La Saponeria Firenze – White Roses

“Rose Covered Coffin”

This is a fine Italian soap from Tuscany, according to the fancy box (which probably costs more to make than the soap) and is big enough to keep and use for something, like maybe a coffin for your pet rat, or a place to keep jewelry or old keys. It's a big soap—10.5 ounces, which is a little impractical, honestly, for even me, a large man, and certainly for someone who is small, old, or doesn't have superior arm or leg strength. I imagine it as a bath soap, but you'd have to be very careful not to drop it on your foot in the shower. It should maybe come with a warning. This long bar of soap—it's a tasteful off-white—has got an intricate design sculpted on the top on it——there are flower patterns, and a building of some kind, and the name of the company, and “Italy.” I imagine some people might put this in their fancy downstairs half bathroom—the kind of soap you just politely brush your hand against when you're visiting and ask to use “the powder room”—and of course are then impressed with the giant bar of Italian soap with the beautiful designs carved in it that's too large to pick up, or really lather up, which would almost feel like vandalism. Or it might be a soap you buy for someone as a gift (who more than likely never removes it from the box) in which you impress them with your deep pockets—that is, as long as they don't shop at TJ Maxx and see countless boxes of this for $3.99.

To me, the actual bar of soap resembles a boat—or maybe more a coffin, because it has a definite top and a definite bottom—and there is a little ridge around the outside of the top so it actually looks like it has a lid you could open. And because of the dimensions—how it's disproportionately longer than wide—it's more of a coffin shape than anything.
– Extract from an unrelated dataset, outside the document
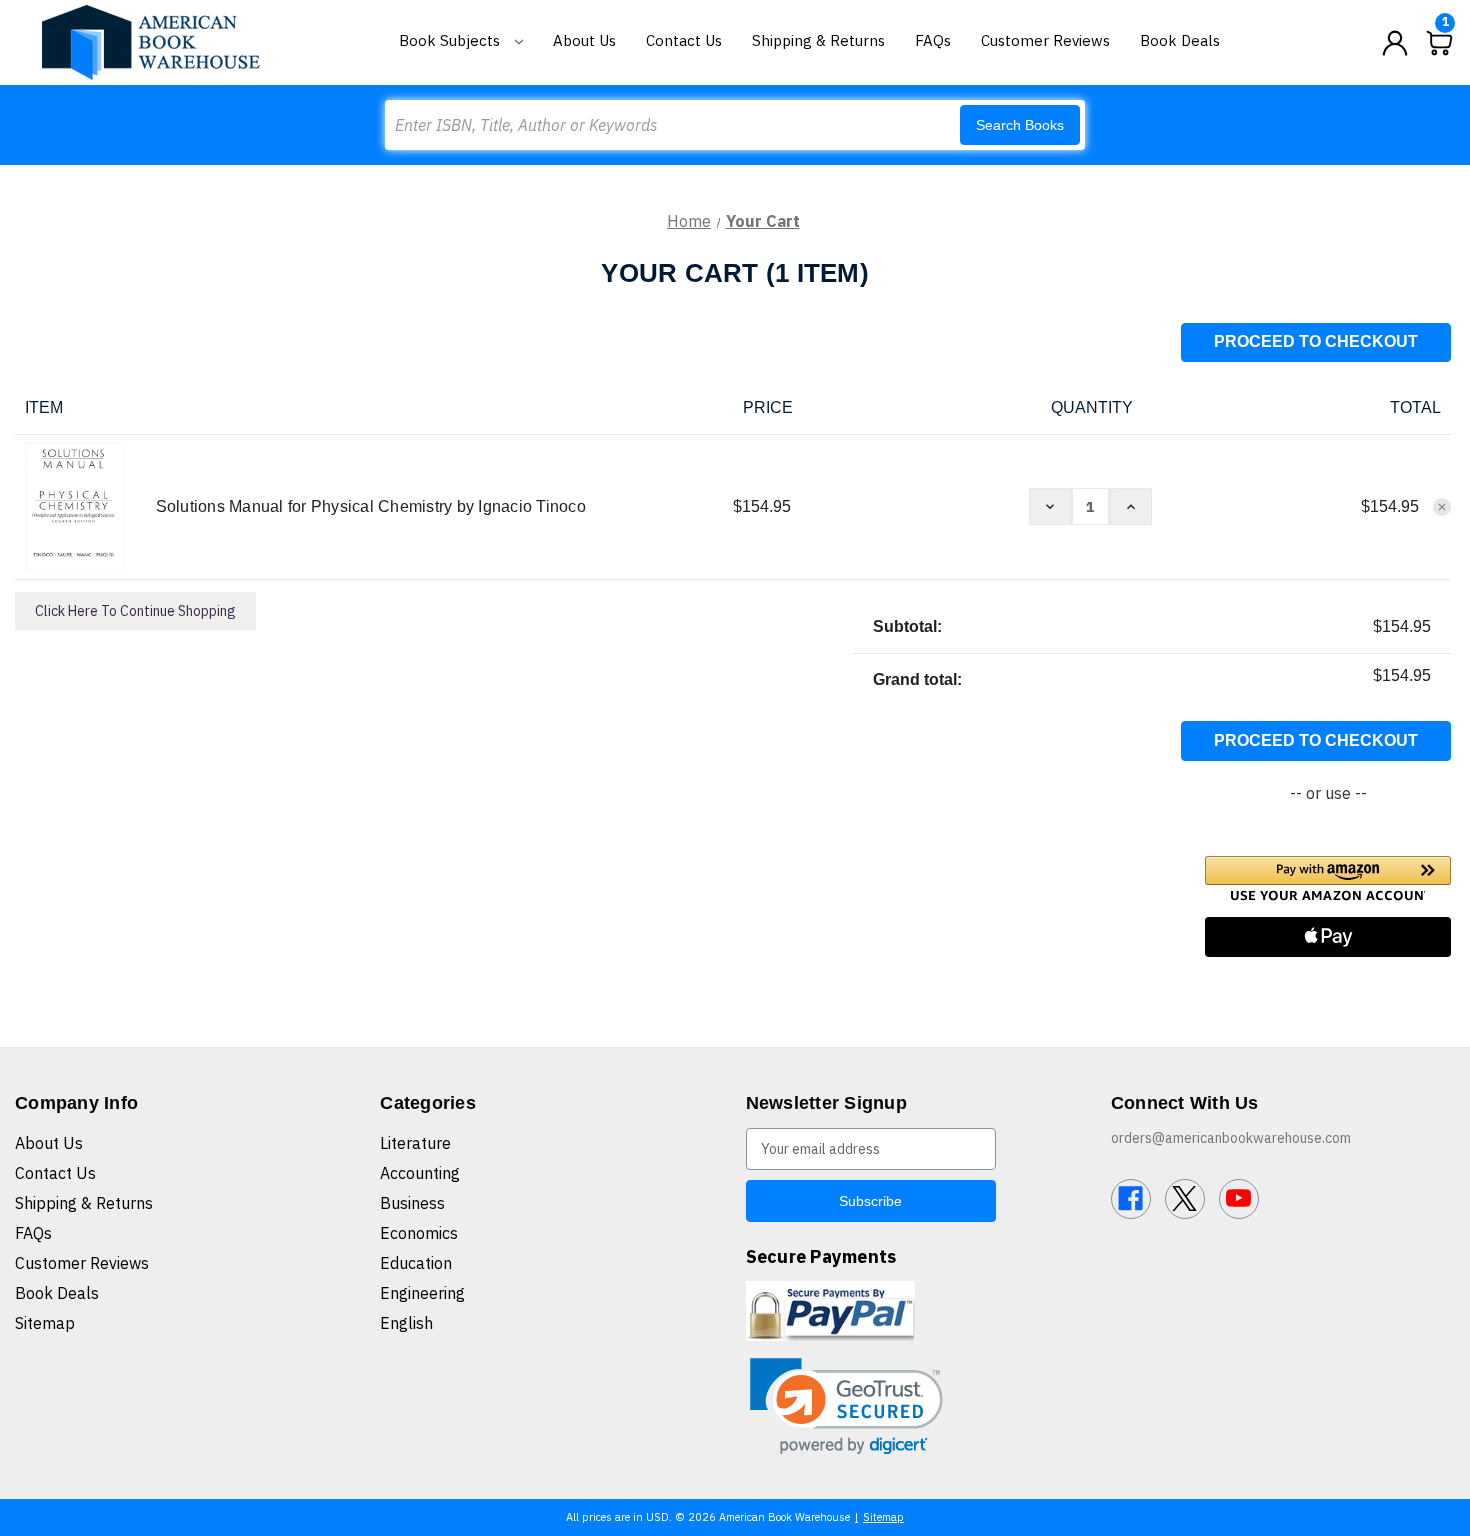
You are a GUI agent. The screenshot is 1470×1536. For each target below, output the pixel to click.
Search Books (1020, 125)
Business (412, 1203)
The somewhat dated, floral fragrance fits the shape and look of this soap perfectly—it does conjure up roses, or maybe an elderly lady's perfume—but a wealthy, reserved woman, very tasteful, and subtle, not overdoing it. Just a pleasant, all around wholesome rose smelling soap—but maybe lacking passion to some degree. It reminds me of the scene of the two funerals in My Own Private Idaho (1991)—this soap would be the smell of the staid, dignified funeral for Scott's father, the mayor, while the funeral for Bob would be something else entirely—maybe patchouli, weed, and gunpowder.